He leído por ahí que hay un movimiento cultural-moda-o algo que propone tener una vida más lenta, apreciando mejor las cosas, sin prisas y así, y me ha dado una envidia que me ha salido urticaria y todo. Ojala pudiera yo, pero es que no tengo tiempo para tener tiempo.

En parte, o en todo, es culpa mía. Mia y de mi amígdala; la de mi cerebro, no las de mi garganta. Ese desagradable conjunto de neuronas impacientes y chillonas controlan mi cabeza y me hacen ir de ídem. Hay que entenderla, a la pobre amígdala; ella no sabe que vivimos en el siglo XXI, ella cree que aún estamos en el neógeno y que si me quedo demasiado rato quieta mirando un escaparate o apreciando una puesta de sol (y fotografiándola  para ponerla en el Instagram), vendrá un tigre dientes de sable y nos merendará a mi amigada y a mi sin ningún miramiento. Por eso lo más seguro para las dos es que yo no pierda ni un segundo en chorradas como dormir, tumbarme en el sofá, masticar la comida o caminar. Es mejor  poner lavadoras, pasar el mocho, engullir la comida y desplazarme en el patinete.
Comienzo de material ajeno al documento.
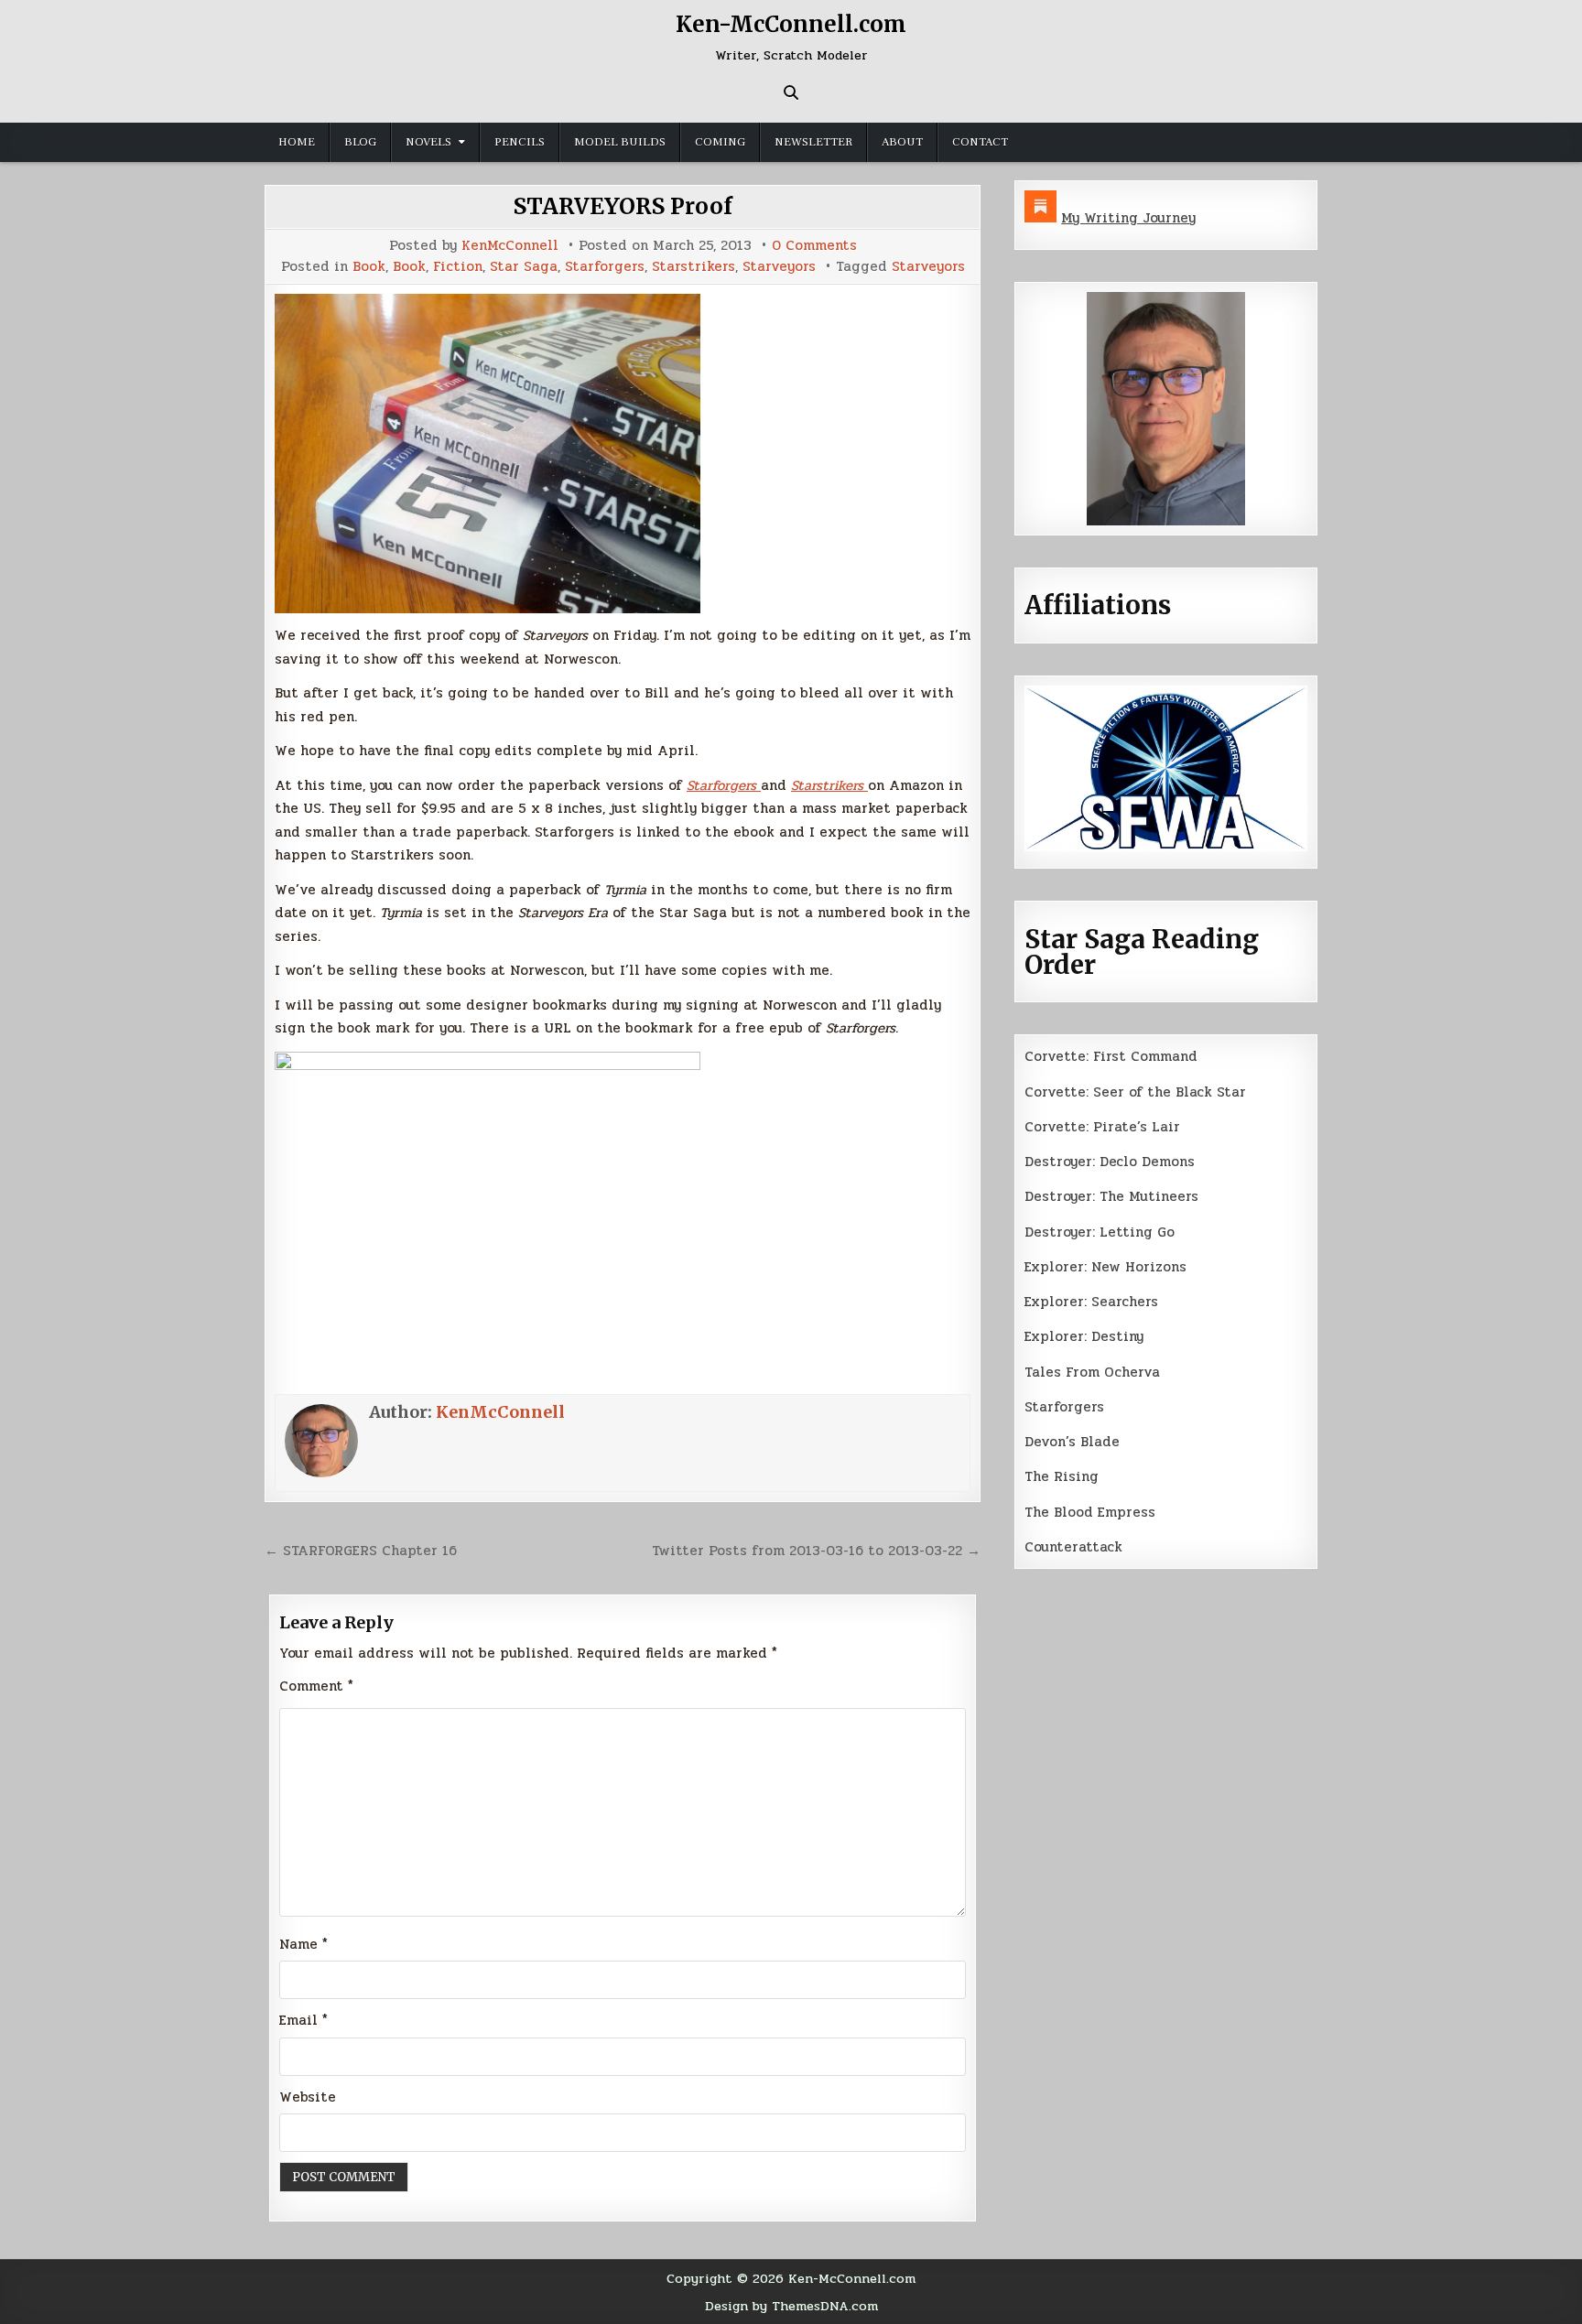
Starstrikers (693, 267)
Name (303, 1944)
Ah, sí, el patinete, eso por lo menos es divertido, y me ahorro casi diez minutos entre el trabajo y la estación de cercanías, que viendo lo caro que está el minuto últimamente me ha salido bastante rentable. Me deslizo cuesta abajo a toda la velocidad posible que me permite la marea de transeúntes, visualizando el hueco entre señora con carrito de la compra y niñas de instituto y colándome entre ambas con un aullido de admiración por parte de las del instituto y uno de desaprobación por parte de la del carrito. Que digo yo que la que más tiempo ha disfrutado de la vida tendría que tener menos miedo a perderla a manos de una descerebrada con un patín y las que aún tienen mucho que vivir deberían agarrarse a su vida con uñas y dientes y apartarse de mi camino, pero extrañamente es al revés. Las amígdalas son muy raras.
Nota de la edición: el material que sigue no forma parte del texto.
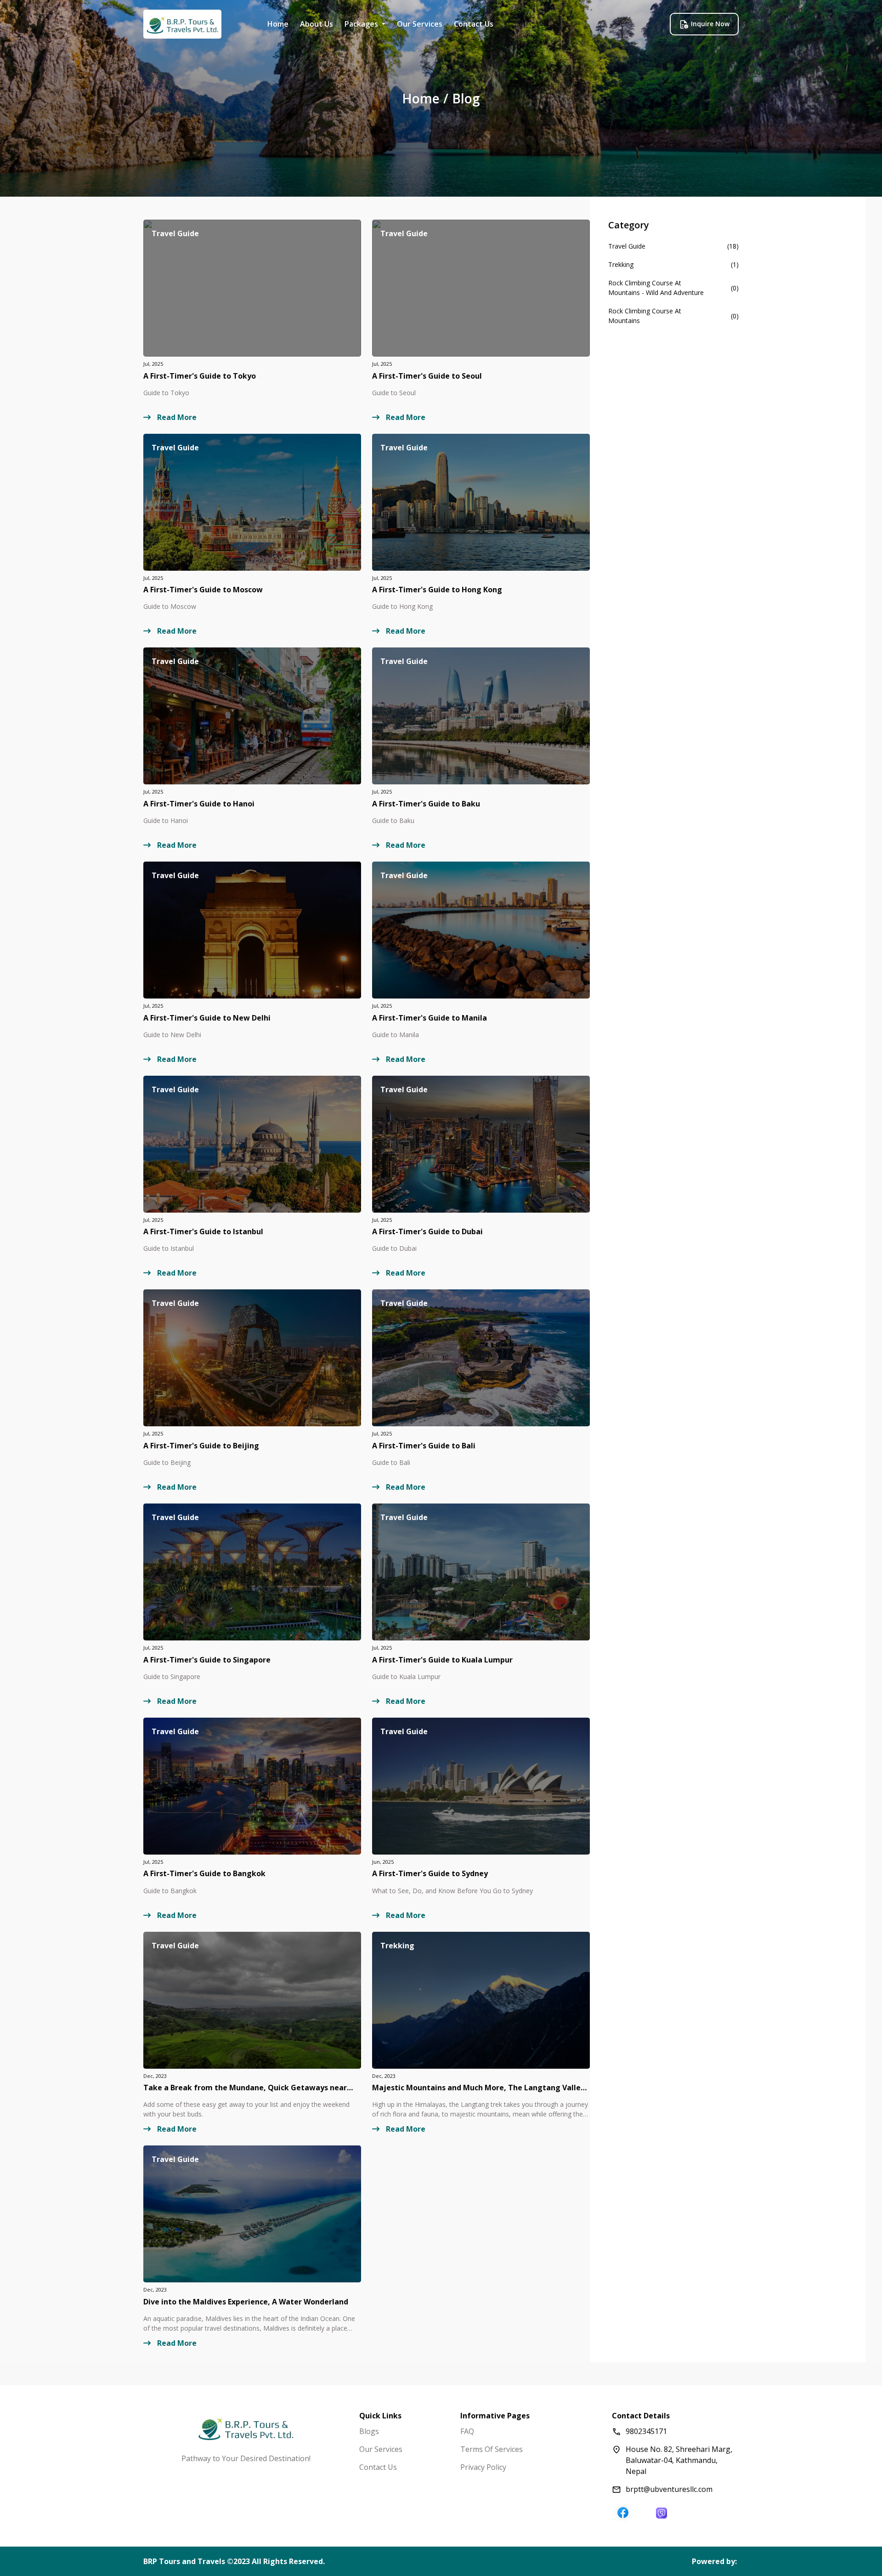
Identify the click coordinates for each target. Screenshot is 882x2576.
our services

Volviendo al tiempo que no tengo y que debo de gestionar fatal; ¿cómo lo hace la gente, de cuyas maravillosas vidas nos enteramos por las redes sociales, para pasar #unratitochachiconmiamorcito o #aquitiradasofaymantita?  En serio ¿qué estoy haciendo mal? Si me levanto a unas horas innobles y me acuesto tarde, más como walking dead que como ser humano y no ha habido ni media mísera hora en los últimos quince días en que me haya podido ir a correr (por no hablar de lo del sofá y la mantita que no se ni lo que es). La conclusión es obvia: mi amígdala y yo somos gilipollas.

O a lo mejor son los hombres grises. Los hombres grises que me han convencido de que para tener tiempo hay que ahorrar tiempo, y yo por más que ahorro tiempo más lo pierdo, porque se lo quedan ellos, y se van al caribe a gastarse mi tiempo, y se reparten tarjetas black para gastarse obscenamente minutos y minutos de mi tiempo. Basta ya. Si alguien va a dilapidar su tiempo voy a ser yo, este fin de semana que me busquen en el #sofaylamantita, eso sí, es probable que tenga que salir de vez en cuando a limpiar algún culo, pero en fin, tampoco se puede tener todo.